Normalement, les juridictions observent le secret du délibéré : le public a bien sûr le droit de connaître les jugements et ceux-ci sont publics, mais ce que chaque juge a décidé et ce qu’il a dit au cours des délibérations n’a pas à être connu.
Dans la majorité des pays, en tout cas dans le système dit continental, on ne sait même pas, en général, si un jugement a été rendu à l’unanimité des juges ou à la majorité. Et l’opinion de chacun des juges n’est donc pas divulguée : seul compte le jugement global, qui est collégial (sauf bien entendu dans les cas du juge unique).
Dans les pays de tradition anglo-saxonne au contraire, et notamment au Royaume-Uni et aux Etats-Unis d’Amérique, la pratique est depuis longtemps qu’un juge qui n’est pas d’accord avec la majorité de ses collègues et donc avec le jugement a le droit de rendre publique son opinion minoritaire. Elle est appelée dissidente s’il est en désaccord avec la solution, concordante s’il approuve la solution mais n’est pas d’accord avec le raisonnement qui aboutit à cette solution.

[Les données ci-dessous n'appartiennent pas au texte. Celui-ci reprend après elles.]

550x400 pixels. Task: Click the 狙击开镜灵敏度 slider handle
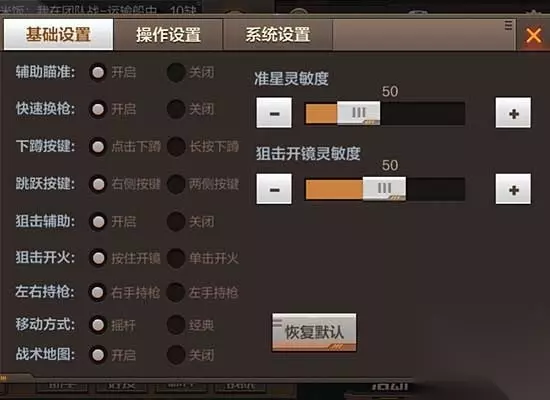384,188
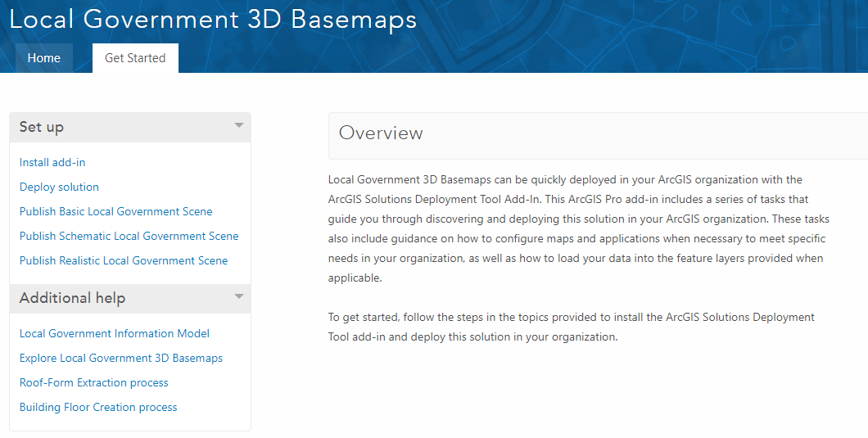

Dans les juridictions internationales, les deux pratiques existent. En particulier, à la Cour européenne des droits de l’homme de Strasbourg, c’est la tradition anglo-saxonne qui a été introduite. Les arrêts de la Cour indiquent donc à quelle majorité ils ont été adoptés (unanimité, six contre un, cinq contre deux, etc.), et les juges ont le droit de rédiger une opinion séparée, dissidente ou concordante, qui est jointe au texte de l’arrêt publié. Par contre, à Luxembourg, à la Cour de justice de l’Union européenne, la règle est inverse : les opinions séparées n’existent pas et, logiquement, les arrêts ne disent jamais s’ils ont été adoptés unanimement ou à la majorité.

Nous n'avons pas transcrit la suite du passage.